→ Requirement
Repeat each of the following records word for word, with no changes.
══════════
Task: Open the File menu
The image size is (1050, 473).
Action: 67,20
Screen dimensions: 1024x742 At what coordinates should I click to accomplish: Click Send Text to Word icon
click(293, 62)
══════════
→ Response to the task
Task: Open the File menu
The image size is (1050, 473).
Action: 67,20
Screen dimensions: 1024x742 At what coordinates should I click to accomplish: Click Send Text to Word icon
click(293, 62)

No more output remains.